Is this the future of school privatization?

Is this how corporate school "reform" will play out? As charter schools in Albany, N.Y., discovered teaching is hard work, especially in low income neighborhoods, they closed their bright new campuses and now the public schools have to take up the slack. A story in Capital New York, a magazine and website that covers politics, government and media in Albany and New York City, suggests that may be the case.

Charter schools in Albany opened several years ago to a lot of hoopla about how they'd "[herald] a new beginning for children living in grinding poverty and stuck in a long-troubled school district," to quote the Capital New York story by state government reporter Scott Waldman. But now, dogged by persistent low student test scores and graduation rates, as well as investigations into shady financial practices, they're closing one by one.

Says Waldman:

In total, Albany taxpayers have spent more than $300 million on the city’s charter schools in the last decade, Albany school district spokesman Ron Lesko said. Many of those schools have now been closed.

“We didn’t need to spend scores of millions of dollars to find out that the work our teachers and staff do and the staff in Rochester, Syracuse, Buffalo and New York City, and every city in poor communities in America is doing is hard work,” he said. “There is no quick and easy fix and privatizing education is no answer and that’s been proven here.”

The failure in Albany has shown the disruption that charters can cause to public school systems and surrounding neighborhoods. The Brighter Choice middle schools set to close were built just a few years ago, near the foundation’s headquarters. Half of a city block was leveled and residents were displaced from their homes.

The closure of those schools has created an administrative nightmare for the Albany city school district, which must now establish an entirely new middle school in the next six months to handle the almost 400 charter school students who were enrolled in the failed Brighter Choice schools.

Waldman said the charters initially brought great promise to Albany. But over time the promise faded as financial irregularities were discovered and, more importantly, the charter schools failed to measure up academically.

Privately, Albany city school district officials have acknowledged that charter competition has spurred changes to the public school curriculum, the addition of extracurricular activities and more intense focus on student achievement. Some Albany schools also extended their school day and provided students with uniforms.

In many cases, charter schools have also provided stability to students who come from unstable home environments, offering them clean uniforms, two or three meals a day and a safe building that was open to them for up to twelve hours a day, including weekends and much of the summer. One Albany charter, the Kipp Tech Valley Middle School, regularly sends students to some of the northeast’s top boarding schools on full scholarships.

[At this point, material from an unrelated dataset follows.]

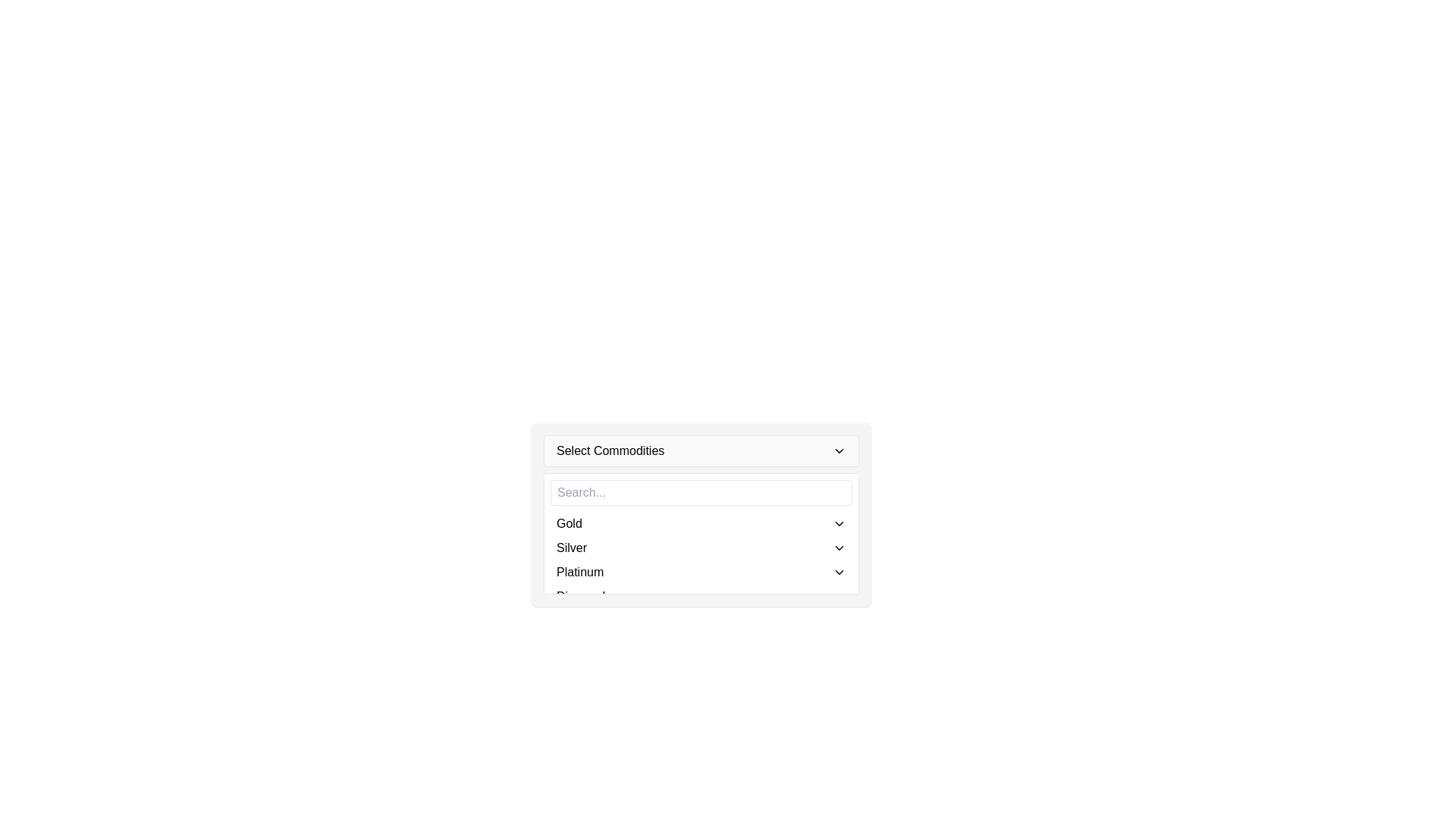 Image resolution: width=1456 pixels, height=819 pixels. What do you see at coordinates (701, 522) in the screenshot?
I see `the first item in the dropdown menu labeled 'Gold'` at bounding box center [701, 522].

For a time, Albany’s charters created such a highly competitive market for students that forced the public school system to run advertisements on public buses, and to sell off schools that it no longer needed.

Now, the Albany city school district is again looking to create space for hundreds of charter students returning to the system. Lesko said the district is interested in purchasing the soon-to-be shuttered charter schools, just as it did with the former New Covenant Charter School building.

Meanwhile, the taxpayer funds that paid for the charter schools, often through leases far above market rates, has essentially evaporated.